Take the data that sits below and write it out again exactly.

──────── AVAILABLE RECORDS

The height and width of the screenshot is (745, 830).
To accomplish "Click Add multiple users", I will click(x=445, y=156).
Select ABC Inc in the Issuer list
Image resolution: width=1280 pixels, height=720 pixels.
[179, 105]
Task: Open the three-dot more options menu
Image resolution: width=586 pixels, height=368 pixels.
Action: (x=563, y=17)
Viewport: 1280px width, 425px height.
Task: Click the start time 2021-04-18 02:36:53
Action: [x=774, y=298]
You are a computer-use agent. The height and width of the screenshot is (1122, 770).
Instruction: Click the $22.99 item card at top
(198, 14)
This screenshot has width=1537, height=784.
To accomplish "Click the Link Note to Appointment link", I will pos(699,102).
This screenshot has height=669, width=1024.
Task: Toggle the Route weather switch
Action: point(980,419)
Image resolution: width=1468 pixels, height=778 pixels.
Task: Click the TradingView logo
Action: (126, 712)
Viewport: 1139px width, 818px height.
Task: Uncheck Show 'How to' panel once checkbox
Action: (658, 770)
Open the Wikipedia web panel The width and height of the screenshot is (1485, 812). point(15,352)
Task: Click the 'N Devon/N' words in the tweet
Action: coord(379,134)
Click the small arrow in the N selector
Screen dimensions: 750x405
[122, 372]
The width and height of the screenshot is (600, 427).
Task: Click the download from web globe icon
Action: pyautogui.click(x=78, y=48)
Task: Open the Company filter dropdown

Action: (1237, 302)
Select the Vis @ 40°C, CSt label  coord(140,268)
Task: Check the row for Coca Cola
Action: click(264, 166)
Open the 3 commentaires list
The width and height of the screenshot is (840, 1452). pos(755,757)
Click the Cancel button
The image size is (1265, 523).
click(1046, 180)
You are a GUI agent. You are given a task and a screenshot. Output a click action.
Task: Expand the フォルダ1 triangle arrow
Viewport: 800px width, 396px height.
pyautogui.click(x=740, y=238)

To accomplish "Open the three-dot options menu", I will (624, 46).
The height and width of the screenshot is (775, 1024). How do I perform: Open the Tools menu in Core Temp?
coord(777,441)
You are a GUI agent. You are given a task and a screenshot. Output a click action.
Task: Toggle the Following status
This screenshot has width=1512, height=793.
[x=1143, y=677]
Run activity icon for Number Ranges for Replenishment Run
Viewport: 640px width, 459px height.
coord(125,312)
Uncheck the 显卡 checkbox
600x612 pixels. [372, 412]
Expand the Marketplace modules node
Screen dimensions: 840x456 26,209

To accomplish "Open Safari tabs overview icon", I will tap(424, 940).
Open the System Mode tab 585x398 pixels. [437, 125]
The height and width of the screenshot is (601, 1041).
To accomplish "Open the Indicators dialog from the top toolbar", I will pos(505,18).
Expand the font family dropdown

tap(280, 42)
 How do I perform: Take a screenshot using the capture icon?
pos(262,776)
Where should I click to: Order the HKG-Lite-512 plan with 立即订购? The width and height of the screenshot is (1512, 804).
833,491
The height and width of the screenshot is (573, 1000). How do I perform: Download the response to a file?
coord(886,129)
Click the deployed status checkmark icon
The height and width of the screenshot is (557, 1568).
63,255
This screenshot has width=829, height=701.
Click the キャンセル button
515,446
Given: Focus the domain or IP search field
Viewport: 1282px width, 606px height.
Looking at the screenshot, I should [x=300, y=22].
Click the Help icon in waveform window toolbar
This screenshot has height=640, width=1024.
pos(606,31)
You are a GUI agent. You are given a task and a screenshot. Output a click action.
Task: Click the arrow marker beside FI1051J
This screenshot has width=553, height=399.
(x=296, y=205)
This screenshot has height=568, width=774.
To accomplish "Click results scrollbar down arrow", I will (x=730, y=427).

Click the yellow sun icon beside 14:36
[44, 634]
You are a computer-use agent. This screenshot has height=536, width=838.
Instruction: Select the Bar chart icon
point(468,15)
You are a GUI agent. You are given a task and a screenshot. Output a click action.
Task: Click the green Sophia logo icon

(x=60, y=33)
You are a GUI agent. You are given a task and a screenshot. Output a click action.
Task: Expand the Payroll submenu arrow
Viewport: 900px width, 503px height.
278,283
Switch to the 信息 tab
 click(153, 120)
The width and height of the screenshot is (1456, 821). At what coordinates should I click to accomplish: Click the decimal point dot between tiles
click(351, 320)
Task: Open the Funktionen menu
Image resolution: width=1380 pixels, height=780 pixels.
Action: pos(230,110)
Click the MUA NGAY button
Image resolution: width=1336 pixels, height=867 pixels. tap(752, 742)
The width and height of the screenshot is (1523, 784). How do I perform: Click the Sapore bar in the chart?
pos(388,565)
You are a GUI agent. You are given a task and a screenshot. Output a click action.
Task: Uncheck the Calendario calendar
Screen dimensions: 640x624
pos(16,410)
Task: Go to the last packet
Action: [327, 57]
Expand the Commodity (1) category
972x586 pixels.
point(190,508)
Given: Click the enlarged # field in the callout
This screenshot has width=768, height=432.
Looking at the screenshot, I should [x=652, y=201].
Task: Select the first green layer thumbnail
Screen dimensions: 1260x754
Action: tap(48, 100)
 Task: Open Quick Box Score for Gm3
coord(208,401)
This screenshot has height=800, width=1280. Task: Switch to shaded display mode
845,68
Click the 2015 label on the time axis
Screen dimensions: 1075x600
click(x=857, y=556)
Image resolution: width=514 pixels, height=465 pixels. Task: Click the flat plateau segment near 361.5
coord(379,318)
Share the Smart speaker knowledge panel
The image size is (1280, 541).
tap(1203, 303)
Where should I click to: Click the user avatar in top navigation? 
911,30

────────────────

▶ RESPONSE TO THIS TASK
The height and width of the screenshot is (745, 830).
To accomplish "Click Add multiple users", I will click(x=445, y=156).
Select ABC Inc in the Issuer list
Image resolution: width=1280 pixels, height=720 pixels.
[179, 105]
Task: Open the three-dot more options menu
Image resolution: width=586 pixels, height=368 pixels.
Action: (x=563, y=17)
Viewport: 1280px width, 425px height.
Task: Click the start time 2021-04-18 02:36:53
Action: [x=774, y=298]
You are a computer-use agent. The height and width of the screenshot is (1122, 770).
Instruction: Click the $22.99 item card at top
(198, 14)
This screenshot has width=1537, height=784.
To accomplish "Click the Link Note to Appointment link", I will pos(699,102).
This screenshot has height=669, width=1024.
Task: Toggle the Route weather switch
Action: point(980,419)
Image resolution: width=1468 pixels, height=778 pixels.
Task: Click the TradingView logo
Action: (126, 712)
Viewport: 1139px width, 818px height.
Task: Uncheck Show 'How to' panel once checkbox
Action: (658, 770)
Open the Wikipedia web panel The width and height of the screenshot is (1485, 812). point(15,352)
Task: Click the 'N Devon/N' words in the tweet
Action: coord(379,134)
Click the small arrow in the N selector
Screen dimensions: 750x405
[122, 372]
The width and height of the screenshot is (600, 427).
Task: Click the download from web globe icon
Action: pyautogui.click(x=78, y=48)
Task: Open the Company filter dropdown

Action: (1237, 302)
Select the Vis @ 40°C, CSt label  coord(140,268)
Task: Check the row for Coca Cola
Action: click(264, 166)
Open the 3 commentaires list
The width and height of the screenshot is (840, 1452). pos(755,757)
Click the Cancel button
The image size is (1265, 523).
click(1046, 180)
You are a GUI agent. You are given a task and a screenshot. Output a click action.
Task: Expand the フォルダ1 triangle arrow
Viewport: 800px width, 396px height.
pyautogui.click(x=740, y=238)

To accomplish "Open the three-dot options menu", I will (624, 46).
The height and width of the screenshot is (775, 1024). How do I perform: Open the Tools menu in Core Temp?
coord(777,441)
You are a GUI agent. You are given a task and a screenshot. Output a click action.
Task: Toggle the Following status
This screenshot has width=1512, height=793.
[x=1143, y=677]
Run activity icon for Number Ranges for Replenishment Run
Viewport: 640px width, 459px height.
coord(125,312)
Uncheck the 显卡 checkbox
600x612 pixels. [372, 412]
Expand the Marketplace modules node
Screen dimensions: 840x456 26,209

To accomplish "Open Safari tabs overview icon", I will tap(424, 940).
Open the System Mode tab 585x398 pixels. [437, 125]
The height and width of the screenshot is (601, 1041).
To accomplish "Open the Indicators dialog from the top toolbar", I will pos(505,18).
Expand the font family dropdown

tap(280, 42)
 How do I perform: Take a screenshot using the capture icon?
pos(262,776)
Where should I click to: Order the HKG-Lite-512 plan with 立即订购? The width and height of the screenshot is (1512, 804).
833,491
The height and width of the screenshot is (573, 1000). How do I perform: Download the response to a file?
coord(886,129)
Click the deployed status checkmark icon
The height and width of the screenshot is (557, 1568).
63,255
This screenshot has width=829, height=701.
Click the キャンセル button
515,446
Given: Focus the domain or IP search field
Viewport: 1282px width, 606px height.
Looking at the screenshot, I should [x=300, y=22].
Click the Help icon in waveform window toolbar
This screenshot has height=640, width=1024.
pos(606,31)
You are a GUI agent. You are given a task and a screenshot. Output a click action.
Task: Click the arrow marker beside FI1051J
This screenshot has width=553, height=399.
(x=296, y=205)
This screenshot has height=568, width=774.
To accomplish "Click results scrollbar down arrow", I will (x=730, y=427).

Click the yellow sun icon beside 14:36
[44, 634]
You are a computer-use agent. This screenshot has height=536, width=838.
Instruction: Select the Bar chart icon
point(468,15)
You are a GUI agent. You are given a task and a screenshot. Output a click action.
Task: Click the green Sophia logo icon

(x=60, y=33)
You are a GUI agent. You are given a task and a screenshot. Output a click action.
Task: Expand the Payroll submenu arrow
Viewport: 900px width, 503px height.
278,283
Switch to the 信息 tab
 click(153, 120)
The width and height of the screenshot is (1456, 821). At what coordinates should I click to accomplish: Click the decimal point dot between tiles
click(351, 320)
Task: Open the Funktionen menu
Image resolution: width=1380 pixels, height=780 pixels.
Action: pos(230,110)
Click the MUA NGAY button
Image resolution: width=1336 pixels, height=867 pixels. tap(752, 742)
The width and height of the screenshot is (1523, 784). How do I perform: Click the Sapore bar in the chart?
pos(388,565)
You are a GUI agent. You are given a task and a screenshot. Output a click action.
Task: Uncheck the Calendario calendar
Screen dimensions: 640x624
pos(16,410)
Task: Go to the last packet
Action: [327, 57]
Expand the Commodity (1) category
972x586 pixels.
point(190,508)
Given: Click the enlarged # field in the callout
This screenshot has width=768, height=432.
Looking at the screenshot, I should [x=652, y=201].
Task: Select the first green layer thumbnail
Screen dimensions: 1260x754
Action: tap(48, 100)
 Task: Open Quick Box Score for Gm3
coord(208,401)
This screenshot has height=800, width=1280. Task: Switch to shaded display mode
845,68
Click the 2015 label on the time axis
Screen dimensions: 1075x600
click(x=857, y=556)
Image resolution: width=514 pixels, height=465 pixels. Task: Click the flat plateau segment near 361.5
coord(379,318)
Share the Smart speaker knowledge panel
The image size is (1280, 541).
tap(1203, 303)
Where should I click to: Click the user avatar in top navigation? 
911,30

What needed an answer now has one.